:: Aufgaben ::
#1 Gib aus dem Textauszug über die »Jeannette« den Teil von „Drei Jahre nach“ bis „zu werden pflegte.“ wortgetreu wieder.
#2 Wessen Unterschrift trug laut dem Textauszug über die »Jeannette« die gefundene Proviantliste?
#3 Fasse den Textauszug über die »Jeannette« in zwei Sätzen zusammen.

Drei Jahre nach dem Untergang der »Jeannette« fand man in der Nähe des Kap Farewell, der Südspitze Grönlands, eine Anzahl Gegenstände, die dem verunglückten Schiff angehört haben mußten! Sie waren fest eingefroren in Eisblöcke, über ihre Herkunft konnte aber kein Zweifel herrschen; denn unter ihnen war eine Proviantliste mit De Longs eigener Unterschrift, ein Verzeichnis der Boote der »Jeannette«, ein Mützenschirm mit Nindermanns Namen und schließlich – ein Paar Hosen aus Öltuch, die »Louis Noros« gezeichnet waren! Ohne Zweifel hatten diese Gegenstände mit dem Eis den ganzen Weg von den Neusibirischen Inseln nach dem südlichsten Vorgebirge Grönlands zurückgelegt und waren dabei vielleicht gerade über den Nordpol getrieben! Auch wußte man, daß eine große Menge Treibholz, das an den Ufern der sibirischen Flüsse gewurzelt hatte, an der Küste von Grönland angeschwemmt zu werden pflegte.

:: Erfasste Daten ::
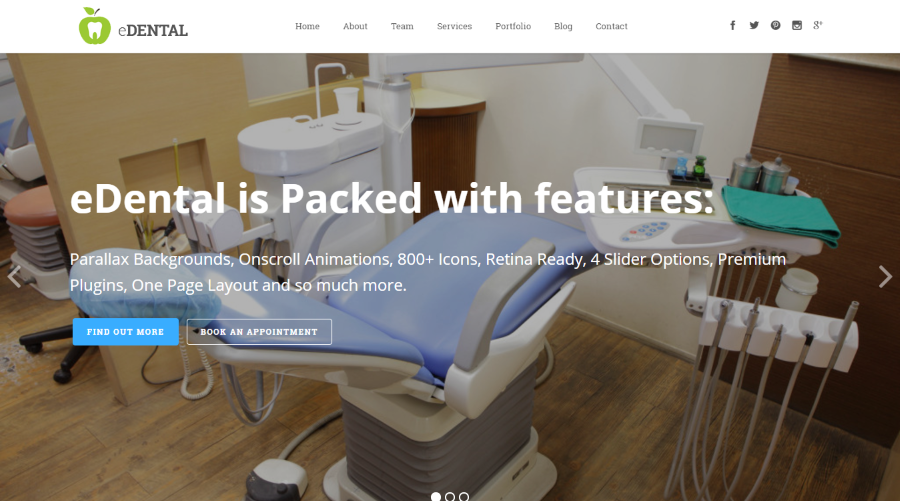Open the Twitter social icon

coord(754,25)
---
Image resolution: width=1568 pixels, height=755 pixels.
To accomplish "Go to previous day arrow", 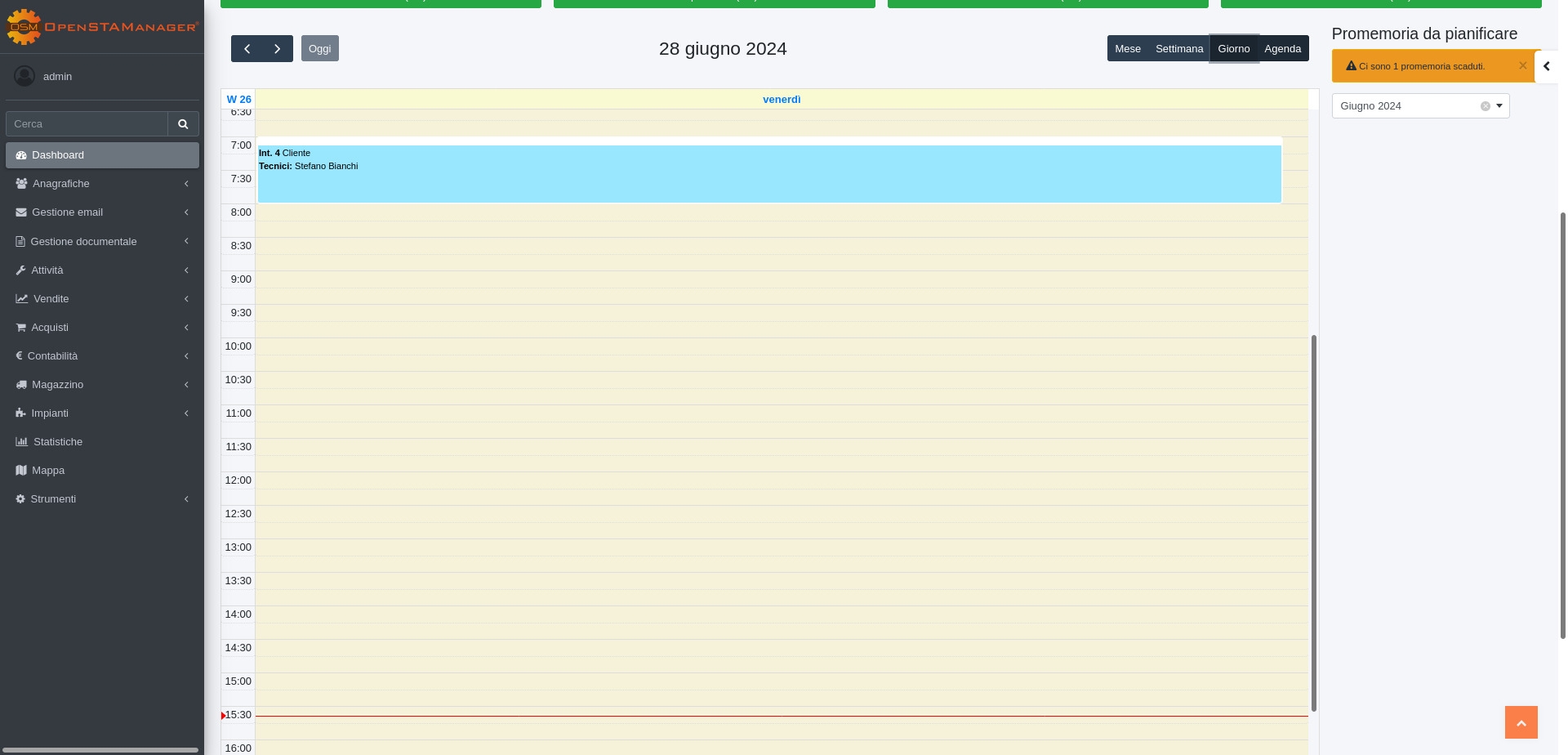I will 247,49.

:: Lösungen ::
#1
Drei Jahre nach dem Untergang der »Jeannette« fand man in der Nähe des Kap Farewell, der Südspitze Grönlands, eine Anzahl Gegenstände, die dem verunglückten Schiff angehört haben mußten! Sie waren fest eingefroren in Eisblöcke, über ihre Herkunft konnte aber kein Zweifel herrschen; denn unter ihnen war eine Proviantliste mit De Longs eigener Unterschrift, ein Verzeichnis der Boote der »Jeannette«, ein Mützenschirm mit Nindermanns Namen und schließlich – ein Paar Hosen aus Öltuch, die »Louis Noros« gezeichnet waren! Ohne Zweifel hatten diese Gegenstände mit dem Eis den ganzen Weg von den Neusibirischen Inseln nach dem südlichsten Vorgebirge Grönlands zurückgelegt und waren dabei vielleicht gerade über den Nordpol getrieben! Auch wußte man, daß eine große Menge Treibholz, das an den Ufern der sibirischen Flüsse gewurzelt hatte, an der Küste von Grönland angeschwemmt zu werden pflegte.

#2 Die Unterschrift von De Long.

#3 Drei Jahre nach dem Untergang der »Jeannette« fand man nahe Kap Farewell an der Südspitze Grönlands in Eisblöcke eingefrorene Gegenstände des Schiffs, darunter eine von De Long unterschriebene Proviantliste, einen Mützenschirm mit Nindermanns Namen und Öltuchhosen mit der Aufschrift »Louis Noros«. Diese Dinge waren ohne Zweifel mit dem Eis von den Neusibirischen Inseln bis nach Grönland getrieben, und bekannt war auch, dass Treibholz von sibirischen Flussufern an Grönlands Küste angeschwemmt wurde.